## Exercise aim
Search the records for the string "agent", and show each line where it appears.

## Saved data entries
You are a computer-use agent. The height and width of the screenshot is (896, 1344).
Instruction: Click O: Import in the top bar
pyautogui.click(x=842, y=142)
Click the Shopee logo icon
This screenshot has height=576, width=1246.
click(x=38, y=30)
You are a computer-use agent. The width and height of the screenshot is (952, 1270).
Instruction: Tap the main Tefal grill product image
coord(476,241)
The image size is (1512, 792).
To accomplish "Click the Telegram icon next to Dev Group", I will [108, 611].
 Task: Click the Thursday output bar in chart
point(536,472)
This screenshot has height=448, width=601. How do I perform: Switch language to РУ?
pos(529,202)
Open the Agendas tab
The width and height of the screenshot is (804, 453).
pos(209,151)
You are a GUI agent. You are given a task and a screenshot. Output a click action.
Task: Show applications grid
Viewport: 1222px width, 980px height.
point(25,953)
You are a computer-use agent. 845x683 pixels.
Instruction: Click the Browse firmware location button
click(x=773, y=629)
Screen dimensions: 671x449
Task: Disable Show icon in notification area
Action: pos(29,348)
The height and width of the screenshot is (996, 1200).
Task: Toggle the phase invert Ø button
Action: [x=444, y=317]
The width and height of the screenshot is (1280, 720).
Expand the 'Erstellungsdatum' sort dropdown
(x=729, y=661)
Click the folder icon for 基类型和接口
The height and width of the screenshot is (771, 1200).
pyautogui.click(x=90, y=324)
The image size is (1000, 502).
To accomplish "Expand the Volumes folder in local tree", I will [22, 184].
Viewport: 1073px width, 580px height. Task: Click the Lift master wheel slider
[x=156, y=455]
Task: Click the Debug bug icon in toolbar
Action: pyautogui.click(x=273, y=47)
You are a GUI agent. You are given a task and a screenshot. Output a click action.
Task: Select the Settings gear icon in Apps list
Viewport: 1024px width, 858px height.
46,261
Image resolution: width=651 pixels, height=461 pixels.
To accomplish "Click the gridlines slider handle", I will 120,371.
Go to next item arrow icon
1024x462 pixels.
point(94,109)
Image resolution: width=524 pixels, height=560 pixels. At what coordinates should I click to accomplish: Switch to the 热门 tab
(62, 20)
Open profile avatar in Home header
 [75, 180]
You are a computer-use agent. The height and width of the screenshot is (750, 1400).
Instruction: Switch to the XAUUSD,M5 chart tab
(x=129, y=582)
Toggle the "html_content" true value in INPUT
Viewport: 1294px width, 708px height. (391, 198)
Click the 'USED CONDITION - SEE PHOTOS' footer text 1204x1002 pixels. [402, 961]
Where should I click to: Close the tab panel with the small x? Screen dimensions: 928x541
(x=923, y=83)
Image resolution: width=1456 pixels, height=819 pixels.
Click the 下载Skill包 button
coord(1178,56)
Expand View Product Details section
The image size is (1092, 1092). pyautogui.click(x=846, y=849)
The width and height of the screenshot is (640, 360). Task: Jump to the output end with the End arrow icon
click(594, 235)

## Answer to this task
You are a computer-use agent. The height and width of the screenshot is (896, 1344).
You are a computer-use agent. The width and height of the screenshot is (952, 1270).
You are a GUI agent. You are given a task and a screenshot. Output a click action.
You are a computer-use agent. 845x683 pixels.
You are a GUI agent. You are given a task and a screenshot. Output a click action.
You are a computer-use agent. The height and width of the screenshot is (750, 1400).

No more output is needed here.